*Kutipan Teks*.

# # #

Menjaga perbatasan negara janganlah sekedar dimaknai menjaga benda mati yang ditandai dengan patok atau koordinat-koordinat lintang dan bujur. Ada sumber daya manusia yang justru harus lebih diperhatikan daripada hanya sekedar menunggu tanda simbolis berupa patok. Sering kita dengar banyak warga negara Indonesia yang justru lebih nyaman dan enjoy hidup bersama negara jiran. Janganlah salahkan pula jika mereka tak tahu siapa presidennya atau bagaimana cara menyanyi Indonesia Raya jika sinyal, siaran radio, buku-buku atau guru tak sampai ke tempat mereka tinggal.
Inilah curahan hati salah seorang guru Sarjana Mendidik di daerah Terdepan, Terluar, Tertinggal (SM-3T) UNY angkatan III, Eko Rizqa Sari yang ditugaskan di kecamatan Kayan Selatan, Kabupaten Malinau, Kalimantan Utara yang berbatasan langsung dengan negara bagian Sarawak, Malaysia. Eko Rizqa Sari ditempatkan di SMAN 9 Malinau, Long Ampung, Kayan Selatan, Malinau. Sekolah tersebut masih menumpang di SMPN 1 Kayan Selatan dan baru berstatus negeri dua tahun terakhir ini.

# # #

*Catatan Data*.
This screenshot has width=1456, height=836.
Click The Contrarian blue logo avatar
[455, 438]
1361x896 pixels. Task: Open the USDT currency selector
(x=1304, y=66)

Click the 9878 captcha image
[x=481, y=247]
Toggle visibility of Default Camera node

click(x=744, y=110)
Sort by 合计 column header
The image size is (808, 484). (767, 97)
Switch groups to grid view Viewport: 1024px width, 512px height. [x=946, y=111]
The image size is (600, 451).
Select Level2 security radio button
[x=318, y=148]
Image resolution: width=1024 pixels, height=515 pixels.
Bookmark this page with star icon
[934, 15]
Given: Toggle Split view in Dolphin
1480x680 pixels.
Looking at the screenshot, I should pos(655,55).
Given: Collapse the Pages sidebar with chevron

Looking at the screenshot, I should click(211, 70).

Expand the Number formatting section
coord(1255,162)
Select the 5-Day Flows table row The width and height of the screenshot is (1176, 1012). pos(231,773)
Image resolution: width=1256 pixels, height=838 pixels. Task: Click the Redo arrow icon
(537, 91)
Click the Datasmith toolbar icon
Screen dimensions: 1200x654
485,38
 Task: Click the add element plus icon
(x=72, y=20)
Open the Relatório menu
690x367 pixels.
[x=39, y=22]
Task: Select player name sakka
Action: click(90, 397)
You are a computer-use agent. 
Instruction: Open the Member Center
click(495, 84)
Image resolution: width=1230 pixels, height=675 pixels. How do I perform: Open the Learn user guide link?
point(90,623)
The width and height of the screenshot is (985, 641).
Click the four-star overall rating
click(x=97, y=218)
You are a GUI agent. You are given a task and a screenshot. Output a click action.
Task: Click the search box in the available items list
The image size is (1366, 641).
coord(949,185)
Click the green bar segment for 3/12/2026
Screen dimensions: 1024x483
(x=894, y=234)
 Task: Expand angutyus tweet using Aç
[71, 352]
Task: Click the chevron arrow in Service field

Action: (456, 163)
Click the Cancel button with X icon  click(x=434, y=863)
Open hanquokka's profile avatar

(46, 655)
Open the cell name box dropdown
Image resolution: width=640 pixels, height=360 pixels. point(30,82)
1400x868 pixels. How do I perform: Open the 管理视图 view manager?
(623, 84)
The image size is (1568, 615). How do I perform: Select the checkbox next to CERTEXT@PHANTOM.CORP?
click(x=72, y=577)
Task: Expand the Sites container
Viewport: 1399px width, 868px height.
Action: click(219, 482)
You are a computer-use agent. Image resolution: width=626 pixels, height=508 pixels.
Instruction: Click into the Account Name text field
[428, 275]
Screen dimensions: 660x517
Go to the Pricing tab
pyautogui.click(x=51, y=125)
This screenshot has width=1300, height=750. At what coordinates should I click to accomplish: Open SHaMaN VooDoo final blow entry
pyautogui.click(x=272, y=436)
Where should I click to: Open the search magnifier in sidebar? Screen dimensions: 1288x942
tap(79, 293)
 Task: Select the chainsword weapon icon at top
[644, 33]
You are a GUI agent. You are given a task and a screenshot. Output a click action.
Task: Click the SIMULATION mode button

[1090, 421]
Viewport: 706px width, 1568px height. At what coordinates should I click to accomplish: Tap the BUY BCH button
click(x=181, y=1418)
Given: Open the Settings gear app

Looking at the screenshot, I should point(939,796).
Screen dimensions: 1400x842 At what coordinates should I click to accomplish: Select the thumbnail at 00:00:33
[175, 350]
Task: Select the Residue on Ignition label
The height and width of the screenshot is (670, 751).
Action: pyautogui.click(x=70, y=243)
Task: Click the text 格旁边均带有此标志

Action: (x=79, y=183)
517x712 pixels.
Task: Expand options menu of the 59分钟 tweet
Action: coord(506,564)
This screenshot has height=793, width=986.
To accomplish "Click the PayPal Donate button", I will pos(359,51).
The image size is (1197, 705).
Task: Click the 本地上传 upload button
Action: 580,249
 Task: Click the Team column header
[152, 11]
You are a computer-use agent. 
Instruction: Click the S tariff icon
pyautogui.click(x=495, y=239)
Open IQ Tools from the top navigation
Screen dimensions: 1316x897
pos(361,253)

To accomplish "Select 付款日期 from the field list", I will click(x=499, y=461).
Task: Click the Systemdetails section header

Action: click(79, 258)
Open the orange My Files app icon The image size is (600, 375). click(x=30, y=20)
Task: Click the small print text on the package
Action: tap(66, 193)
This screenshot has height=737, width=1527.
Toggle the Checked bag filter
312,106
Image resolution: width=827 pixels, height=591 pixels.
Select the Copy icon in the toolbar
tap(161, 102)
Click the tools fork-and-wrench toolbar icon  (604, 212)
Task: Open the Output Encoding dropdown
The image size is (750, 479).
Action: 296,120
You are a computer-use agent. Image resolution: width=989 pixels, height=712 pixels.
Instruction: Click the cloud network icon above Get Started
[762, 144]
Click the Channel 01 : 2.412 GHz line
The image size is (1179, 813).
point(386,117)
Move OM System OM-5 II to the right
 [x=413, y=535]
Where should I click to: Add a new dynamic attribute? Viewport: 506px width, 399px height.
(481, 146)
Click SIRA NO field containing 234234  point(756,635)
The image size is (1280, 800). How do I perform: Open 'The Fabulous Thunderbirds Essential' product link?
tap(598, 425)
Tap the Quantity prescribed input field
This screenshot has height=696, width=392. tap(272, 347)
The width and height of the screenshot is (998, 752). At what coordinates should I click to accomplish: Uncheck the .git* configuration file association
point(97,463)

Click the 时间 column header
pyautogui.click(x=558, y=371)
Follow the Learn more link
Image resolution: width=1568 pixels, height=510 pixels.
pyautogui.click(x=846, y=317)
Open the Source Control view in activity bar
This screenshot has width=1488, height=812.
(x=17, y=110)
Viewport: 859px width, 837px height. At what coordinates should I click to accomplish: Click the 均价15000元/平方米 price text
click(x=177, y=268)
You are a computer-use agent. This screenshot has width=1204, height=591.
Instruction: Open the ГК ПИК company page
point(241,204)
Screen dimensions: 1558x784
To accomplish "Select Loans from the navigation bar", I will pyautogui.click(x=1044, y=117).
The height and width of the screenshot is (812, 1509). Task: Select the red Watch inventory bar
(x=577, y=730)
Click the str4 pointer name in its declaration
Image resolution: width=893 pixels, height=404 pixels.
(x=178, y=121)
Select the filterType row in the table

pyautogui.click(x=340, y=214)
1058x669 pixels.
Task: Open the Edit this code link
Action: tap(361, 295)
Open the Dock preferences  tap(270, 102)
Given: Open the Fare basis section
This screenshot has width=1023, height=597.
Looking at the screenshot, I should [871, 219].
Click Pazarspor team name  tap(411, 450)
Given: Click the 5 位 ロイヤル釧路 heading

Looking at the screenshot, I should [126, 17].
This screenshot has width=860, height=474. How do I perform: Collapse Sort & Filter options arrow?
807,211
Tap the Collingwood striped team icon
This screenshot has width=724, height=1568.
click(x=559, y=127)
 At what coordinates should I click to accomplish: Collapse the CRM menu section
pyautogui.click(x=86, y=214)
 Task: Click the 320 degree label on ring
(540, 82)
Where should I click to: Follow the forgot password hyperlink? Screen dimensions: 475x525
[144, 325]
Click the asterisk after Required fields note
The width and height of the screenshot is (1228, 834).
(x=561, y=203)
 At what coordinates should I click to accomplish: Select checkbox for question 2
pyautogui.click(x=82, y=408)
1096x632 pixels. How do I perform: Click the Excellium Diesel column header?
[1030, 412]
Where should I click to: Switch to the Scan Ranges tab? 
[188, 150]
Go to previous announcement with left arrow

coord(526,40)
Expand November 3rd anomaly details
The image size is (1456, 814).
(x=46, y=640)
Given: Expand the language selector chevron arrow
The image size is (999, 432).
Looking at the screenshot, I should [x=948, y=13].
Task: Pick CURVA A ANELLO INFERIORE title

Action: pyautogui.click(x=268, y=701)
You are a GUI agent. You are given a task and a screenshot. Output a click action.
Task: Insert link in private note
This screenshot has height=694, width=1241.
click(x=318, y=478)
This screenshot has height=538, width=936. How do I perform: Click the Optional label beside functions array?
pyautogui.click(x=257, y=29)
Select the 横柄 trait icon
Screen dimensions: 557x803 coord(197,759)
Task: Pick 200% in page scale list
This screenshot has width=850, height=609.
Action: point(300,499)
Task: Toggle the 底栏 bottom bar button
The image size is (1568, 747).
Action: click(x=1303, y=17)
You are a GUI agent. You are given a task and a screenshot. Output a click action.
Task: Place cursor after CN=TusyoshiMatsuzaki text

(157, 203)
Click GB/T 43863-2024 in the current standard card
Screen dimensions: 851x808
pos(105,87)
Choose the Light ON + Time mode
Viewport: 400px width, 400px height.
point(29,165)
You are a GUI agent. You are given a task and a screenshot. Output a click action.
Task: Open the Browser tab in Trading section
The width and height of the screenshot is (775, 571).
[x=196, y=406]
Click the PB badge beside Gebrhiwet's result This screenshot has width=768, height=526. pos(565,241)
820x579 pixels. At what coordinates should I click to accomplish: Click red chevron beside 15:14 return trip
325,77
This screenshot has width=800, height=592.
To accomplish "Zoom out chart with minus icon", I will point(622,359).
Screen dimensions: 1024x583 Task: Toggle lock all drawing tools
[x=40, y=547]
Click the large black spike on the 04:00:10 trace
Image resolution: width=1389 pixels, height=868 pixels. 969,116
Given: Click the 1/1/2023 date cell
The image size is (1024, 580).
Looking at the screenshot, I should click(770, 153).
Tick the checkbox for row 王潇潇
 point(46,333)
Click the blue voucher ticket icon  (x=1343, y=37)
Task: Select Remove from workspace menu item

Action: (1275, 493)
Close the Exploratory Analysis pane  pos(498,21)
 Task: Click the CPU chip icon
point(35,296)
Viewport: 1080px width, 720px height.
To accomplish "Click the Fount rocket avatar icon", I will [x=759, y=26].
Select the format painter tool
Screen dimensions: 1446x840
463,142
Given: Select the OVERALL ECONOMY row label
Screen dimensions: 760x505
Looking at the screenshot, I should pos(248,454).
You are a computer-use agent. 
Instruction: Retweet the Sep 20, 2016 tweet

# # #

*Tantangan*.
(1) Kutip bagian teks tentang perbatasan negara, mulai dari "Inilah curahan hati" hingga dan termasuk "tahun terakhir ini.".
(2) Rangkum teks tentang perbatasan negara dalam dua kalimat.
(3) Tolong teruskan teks tentang perbatasan negara setelah kalimat terakhirnya.

*Jawaban Tiap Tugas*.
(1)
Inilah curahan hati salah seorang guru Sarjana Mendidik di daerah Terdepan, Terluar, Tertinggal (SM-3T) UNY angkatan III, Eko Rizqa Sari yang ditugaskan di kecamatan Kayan Selatan, Kabupaten Malinau, Kalimantan Utara yang berbatasan langsung dengan negara bagian Sarawak, Malaysia. Eko Rizqa Sari ditempatkan di SMAN 9 Malinau, Long Ampung, Kayan Selatan, Malinau. Sekolah tersebut masih menumpang di SMPN 1 Kayan Selatan dan baru berstatus negeri dua tahun terakhir ini.

(2) Menjaga perbatasan negara bukan sekadar menjaga patok atau koordinat, karena warga di perbatasan lebih perlu diperhatikan, apalagi jika sinyal, siaran radio, buku, atau guru tidak sampai ke tempat mereka. Itulah curahan hati Eko Rizqa Sari, guru SM-3T UNY angkatan III yang ditugaskan di SMAN 9 Malinau, Kayan Selatan, Kalimantan Utara, wilayah yang berbatasan langsung dengan Sarawak, Malaysia, dan sekolahnya masih menumpang di SMPN 1 Kayan Selatan.

(3)
“Saat pertama melihat sekolah tersebut rasa iba langsung menyapa hati,” kata Eko. “Bangunan sekolah masih terbuat dari kayu yang mulai menua, tidak ada listrik, dan gurunya sering tidak masuk karena mereka hanya honorer.” Satu-satunya PNS di SMAN 9 Malinau hanya kepala sekolahnya saja. Menurut Eko, akses menuju sekolah ini juga cukup sulit karena harus ditempuh selama tiga hari menggunakan jalan darat dari Samarinda. Cara lain adalah melalui jalur udara menggunakan pesawat perintis dengan waktu tempuh 1,5 jam dari kota kabupaten.
Alumni Prodi Pendidikan Geografi tersebut menyadari ketimpangan pendidikan antara Jawa dan luar Jawa. “Jika di Jawa ramai membahas tentang Kurikulum 2013, maka di sini, murid dan guru mau masuk pun kami sudah sangat bersyukur,” ungkap Eko. Selain kurangnya motivasi, akses jalan yang tidak bagus juga menjadi kendala. Eko dan para guru harus pelan-pelan menyadarkan siswa yang malas dan bandel agar mau masuk sekolah. “Alhamdulillah untuk pertama kalinya kami bisa mengadakan ekstrakurikuler Pramuka di SMA,” paparnya.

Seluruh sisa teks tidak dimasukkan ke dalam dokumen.